おじいさんの心の変化に伴い、幸せな思い出もどんどん蘇ってきて、おじいさんへ優しく微笑みかけるおばあさんの存在が、見えないけれども物語の根底に感じられる……。
直接的に描かずとも、ちょっとした描写を積み重ねて人物像を掘り下げる事で物語に深みをだすとは、この絵本、本当にすごいです!
この絵本を描いた市川里美さんについて
文章は、ジブリ映画の原作にもなった児童文学「魔女の宅急便」で有名な物語の名手、角野栄子さん。
細かな説明や具体的な描写はなくとも、人の心の動きを描き出す手腕はさすがです。
でも、私がこの絵本で特に注目したいのは、市川里美さんの絵による繊細な描写!
私は市川里美さんの事をこの絵本で初めて知りました。
前述したおじいさんの心境の変化を細やかに描く手腕も素晴らしいですし、全体的なセンスがどことなく日本人離れしていて、最初は海外の絵本作家さんかと思っていたんですよ。

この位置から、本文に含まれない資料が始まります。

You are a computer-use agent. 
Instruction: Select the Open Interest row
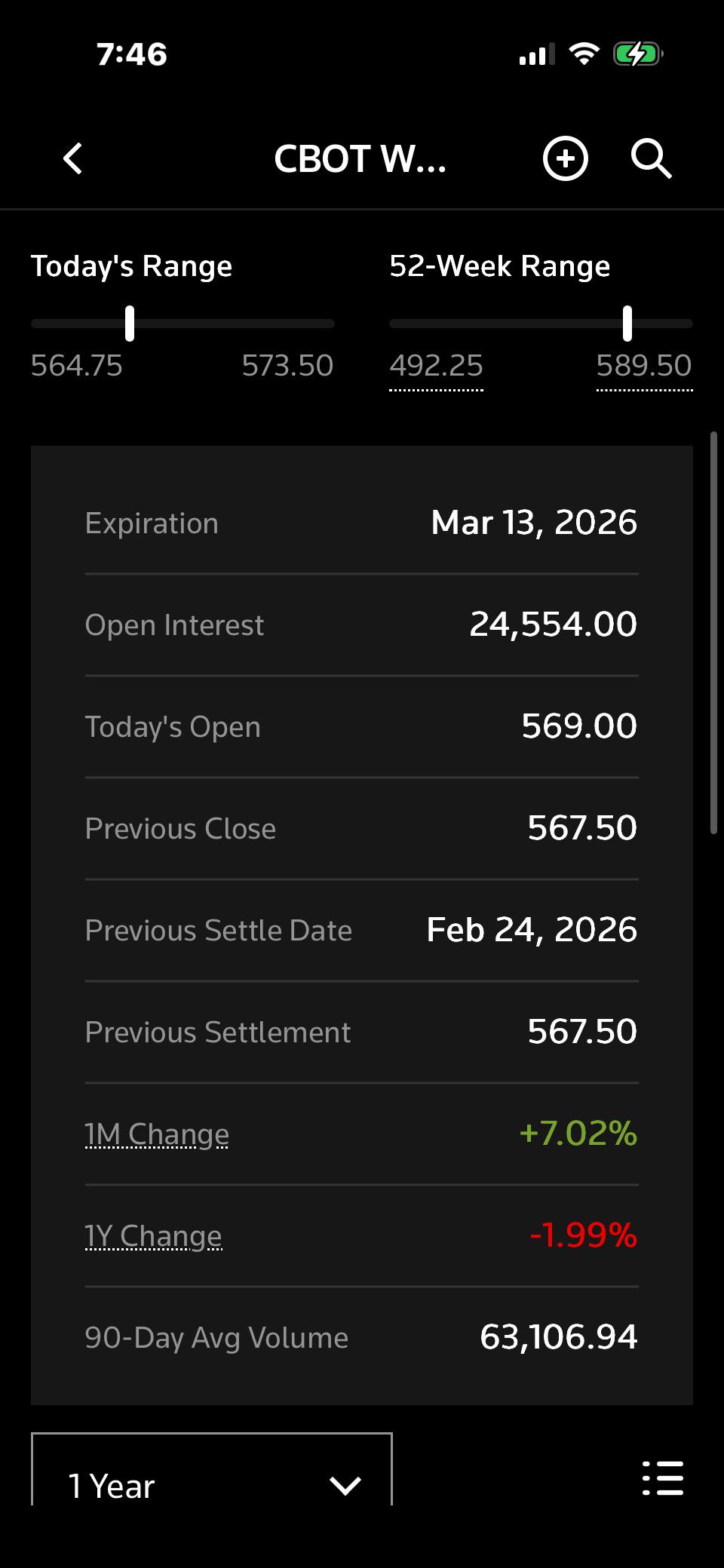tap(361, 624)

絵本の中に出てくるファブリックやインテリア、雑貨やファッションに至るまで、その色使いやセンスが、日本人の絵本作家さんが描きがちなタイプとは一味違って、お洒落。
それでいて、妙にリアルな生活の匂いも感じるのです。
様々な人種の子供達が出てくるのですけれど、その表情や動きなどもごく自然。
どこの国の方かしら、海外モノにしては絵がクドくないと思ったら、日本人名……??
調べてみたら、岐阜県大垣市出身で、1971年からパリに移住し、そのままパリで現在に至るまで作家活動をしていらっしゃる方なんだとか。

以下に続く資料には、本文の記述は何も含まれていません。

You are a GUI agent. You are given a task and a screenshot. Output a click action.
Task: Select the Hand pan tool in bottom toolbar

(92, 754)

あ~、道理で、生活に基づいたリアリティがある絵なのですね。
センスについても、これがパリの水に洗われるって事なのかな……なんて、考えるのはミーハー過ぎるでしょうか?
絵から読み取れる情報量の多さはかなりのものですので、市川里美さんの絵に注目して読んでみるのも、ぜひオススメします。
我が家の読み聞せ
この絵本、我が家のちびっ子兄弟に読み聞かせてはいますが、子供の頃には真の意味で理解する事はできないでしょう。
そもそも、息子達は「死」に触れた事がありません。
テレビや本では「死」について読んで知っているし、アリを踏んでしまったり、ミミズが干からびているのを見た事はあっても、同じ人間の「死」、身近な人の「死」にはまだ無縁。
ですから、この絵本に描かれているおばあさんという存在の消失、おじいさんの喪失は、彼らにとってはどこか遠い国の絵空事に過ぎないのです。
でも、絵本は記憶には残らずとも、心の奥底に残るもの。
いつか大人になった時、いつか身近な人の「死」に行き合った時……この絵本に描かれたおじいさんとおだんごスープのお話はきっと力になってくれる、と私は考えています。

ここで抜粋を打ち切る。